RECORDED INFORMATION:
----

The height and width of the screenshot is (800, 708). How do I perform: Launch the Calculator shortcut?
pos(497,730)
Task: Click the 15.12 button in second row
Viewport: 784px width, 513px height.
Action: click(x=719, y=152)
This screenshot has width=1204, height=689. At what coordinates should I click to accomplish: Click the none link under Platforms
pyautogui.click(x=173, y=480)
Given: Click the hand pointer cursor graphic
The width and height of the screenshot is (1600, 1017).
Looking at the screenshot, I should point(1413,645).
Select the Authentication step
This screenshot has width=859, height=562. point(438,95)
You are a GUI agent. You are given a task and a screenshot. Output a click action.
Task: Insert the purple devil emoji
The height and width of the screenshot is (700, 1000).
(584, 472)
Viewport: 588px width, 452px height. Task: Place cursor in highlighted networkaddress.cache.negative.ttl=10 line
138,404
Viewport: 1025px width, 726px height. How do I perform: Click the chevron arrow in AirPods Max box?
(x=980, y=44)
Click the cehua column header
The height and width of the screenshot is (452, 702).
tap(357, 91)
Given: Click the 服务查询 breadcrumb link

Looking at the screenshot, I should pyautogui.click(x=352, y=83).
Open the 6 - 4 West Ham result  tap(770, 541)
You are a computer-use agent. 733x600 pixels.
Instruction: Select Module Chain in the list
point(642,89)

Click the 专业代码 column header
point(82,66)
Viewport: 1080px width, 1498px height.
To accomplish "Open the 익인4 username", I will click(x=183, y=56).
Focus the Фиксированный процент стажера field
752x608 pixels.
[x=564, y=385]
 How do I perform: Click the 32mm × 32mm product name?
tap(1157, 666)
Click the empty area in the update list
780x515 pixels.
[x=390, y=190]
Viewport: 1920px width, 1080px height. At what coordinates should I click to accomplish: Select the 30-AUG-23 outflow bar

----

EXERCISE: Output must be limited to the lines beginning with the one that contains "Viewport: 1025px width, 726px" and ending with the last line of the entries, reproduced exactly.

SOLUTION TO THIS PROBLEM:
Viewport: 1025px width, 726px height. How do I perform: Click the chevron arrow in AirPods Max box?
(x=980, y=44)
Click the cehua column header
The height and width of the screenshot is (452, 702).
tap(357, 91)
Given: Click the 服务查询 breadcrumb link

Looking at the screenshot, I should pyautogui.click(x=352, y=83).
Open the 6 - 4 West Ham result  tap(770, 541)
You are a computer-use agent. 733x600 pixels.
Instruction: Select Module Chain in the list
point(642,89)

Click the 专业代码 column header
point(82,66)
Viewport: 1080px width, 1498px height.
To accomplish "Open the 익인4 username", I will click(x=183, y=56).
Focus the Фиксированный процент стажера field
752x608 pixels.
[x=564, y=385]
 How do I perform: Click the 32mm × 32mm product name?
tap(1157, 666)
Click the empty area in the update list
780x515 pixels.
[x=390, y=190]
Viewport: 1920px width, 1080px height. At what coordinates should I click to accomplish: Select the 30-AUG-23 outflow bar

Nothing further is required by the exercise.